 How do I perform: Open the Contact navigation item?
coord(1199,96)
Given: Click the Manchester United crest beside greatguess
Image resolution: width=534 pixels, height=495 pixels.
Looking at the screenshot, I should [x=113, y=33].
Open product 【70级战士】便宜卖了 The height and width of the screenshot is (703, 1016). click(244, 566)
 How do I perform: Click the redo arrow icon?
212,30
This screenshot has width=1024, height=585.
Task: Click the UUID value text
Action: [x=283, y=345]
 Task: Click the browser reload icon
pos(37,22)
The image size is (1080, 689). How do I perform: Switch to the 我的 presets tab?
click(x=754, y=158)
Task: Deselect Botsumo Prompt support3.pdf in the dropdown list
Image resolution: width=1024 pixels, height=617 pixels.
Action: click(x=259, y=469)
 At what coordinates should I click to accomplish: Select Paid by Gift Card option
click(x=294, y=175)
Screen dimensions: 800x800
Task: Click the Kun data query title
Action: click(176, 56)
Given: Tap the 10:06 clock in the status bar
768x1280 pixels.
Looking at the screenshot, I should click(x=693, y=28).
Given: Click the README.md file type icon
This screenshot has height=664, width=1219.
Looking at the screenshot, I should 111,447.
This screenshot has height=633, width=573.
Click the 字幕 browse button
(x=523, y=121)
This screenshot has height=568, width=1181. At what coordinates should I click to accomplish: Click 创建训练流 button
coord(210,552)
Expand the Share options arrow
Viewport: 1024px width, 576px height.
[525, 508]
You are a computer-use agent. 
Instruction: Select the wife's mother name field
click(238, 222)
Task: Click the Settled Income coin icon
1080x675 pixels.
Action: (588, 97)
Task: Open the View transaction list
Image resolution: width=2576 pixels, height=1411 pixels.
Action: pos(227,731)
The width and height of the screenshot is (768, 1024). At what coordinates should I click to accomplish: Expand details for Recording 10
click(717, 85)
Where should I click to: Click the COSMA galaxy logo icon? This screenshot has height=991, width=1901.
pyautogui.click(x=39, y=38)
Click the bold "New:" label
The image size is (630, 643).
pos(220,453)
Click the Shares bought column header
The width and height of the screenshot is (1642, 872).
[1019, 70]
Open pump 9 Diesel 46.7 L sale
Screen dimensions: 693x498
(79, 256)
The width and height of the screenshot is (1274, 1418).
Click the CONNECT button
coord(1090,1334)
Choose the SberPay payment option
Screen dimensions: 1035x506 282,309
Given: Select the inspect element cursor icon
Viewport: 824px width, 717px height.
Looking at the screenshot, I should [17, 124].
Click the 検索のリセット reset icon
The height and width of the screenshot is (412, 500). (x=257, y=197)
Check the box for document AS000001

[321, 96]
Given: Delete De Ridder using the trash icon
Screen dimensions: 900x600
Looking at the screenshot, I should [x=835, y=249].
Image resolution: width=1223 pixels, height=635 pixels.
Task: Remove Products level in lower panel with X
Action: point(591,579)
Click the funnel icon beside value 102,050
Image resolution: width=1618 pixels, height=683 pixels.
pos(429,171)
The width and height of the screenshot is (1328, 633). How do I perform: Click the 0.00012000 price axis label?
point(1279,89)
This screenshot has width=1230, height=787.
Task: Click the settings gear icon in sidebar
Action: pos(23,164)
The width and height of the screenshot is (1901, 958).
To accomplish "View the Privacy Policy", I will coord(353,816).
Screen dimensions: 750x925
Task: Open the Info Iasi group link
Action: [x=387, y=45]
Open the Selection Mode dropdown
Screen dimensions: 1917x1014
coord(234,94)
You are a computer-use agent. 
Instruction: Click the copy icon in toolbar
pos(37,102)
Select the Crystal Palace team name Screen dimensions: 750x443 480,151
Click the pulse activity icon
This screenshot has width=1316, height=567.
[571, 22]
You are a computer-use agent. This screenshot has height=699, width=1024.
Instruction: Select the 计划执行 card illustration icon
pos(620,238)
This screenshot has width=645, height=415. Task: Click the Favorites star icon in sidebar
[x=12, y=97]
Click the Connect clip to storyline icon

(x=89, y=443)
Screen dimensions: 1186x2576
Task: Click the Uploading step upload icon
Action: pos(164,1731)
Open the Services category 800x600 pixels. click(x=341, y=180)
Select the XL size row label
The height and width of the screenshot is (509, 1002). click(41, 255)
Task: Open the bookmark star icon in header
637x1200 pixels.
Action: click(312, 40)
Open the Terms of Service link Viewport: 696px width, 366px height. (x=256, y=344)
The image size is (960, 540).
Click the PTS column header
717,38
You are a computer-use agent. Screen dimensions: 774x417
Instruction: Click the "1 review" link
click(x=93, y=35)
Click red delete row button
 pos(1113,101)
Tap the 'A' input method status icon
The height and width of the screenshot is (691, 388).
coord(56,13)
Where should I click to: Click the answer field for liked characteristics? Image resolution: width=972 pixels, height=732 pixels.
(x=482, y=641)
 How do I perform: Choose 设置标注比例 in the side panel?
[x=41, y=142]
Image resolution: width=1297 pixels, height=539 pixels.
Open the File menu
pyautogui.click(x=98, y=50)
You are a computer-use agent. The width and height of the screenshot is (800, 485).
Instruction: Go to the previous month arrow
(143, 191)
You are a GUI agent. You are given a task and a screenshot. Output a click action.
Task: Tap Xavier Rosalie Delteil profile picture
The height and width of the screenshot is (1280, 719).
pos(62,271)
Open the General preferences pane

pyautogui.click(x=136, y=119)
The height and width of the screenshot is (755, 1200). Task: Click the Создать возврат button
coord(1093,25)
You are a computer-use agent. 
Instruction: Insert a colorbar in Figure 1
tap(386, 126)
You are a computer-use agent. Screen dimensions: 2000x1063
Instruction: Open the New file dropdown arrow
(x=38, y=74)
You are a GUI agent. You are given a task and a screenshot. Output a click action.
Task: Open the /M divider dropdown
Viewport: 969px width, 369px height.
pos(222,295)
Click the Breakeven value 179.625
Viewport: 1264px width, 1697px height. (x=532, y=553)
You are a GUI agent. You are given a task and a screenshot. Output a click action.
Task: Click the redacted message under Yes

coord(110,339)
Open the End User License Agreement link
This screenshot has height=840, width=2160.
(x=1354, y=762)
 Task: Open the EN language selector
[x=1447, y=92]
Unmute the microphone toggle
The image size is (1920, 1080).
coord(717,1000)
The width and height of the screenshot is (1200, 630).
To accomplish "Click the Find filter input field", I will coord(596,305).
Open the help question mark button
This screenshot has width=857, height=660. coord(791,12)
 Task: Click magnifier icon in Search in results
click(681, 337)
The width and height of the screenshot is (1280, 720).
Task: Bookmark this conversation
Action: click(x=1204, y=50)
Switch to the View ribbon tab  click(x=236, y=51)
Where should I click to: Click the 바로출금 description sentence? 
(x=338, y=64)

— ABOUT THIS EXERCISE —
Locate and copy each line in the data above that includes the word "list".

— ANSWER BELOW —
Task: Deselect Botsumo Prompt support3.pdf in the dropdown list
Task: Open the View transaction list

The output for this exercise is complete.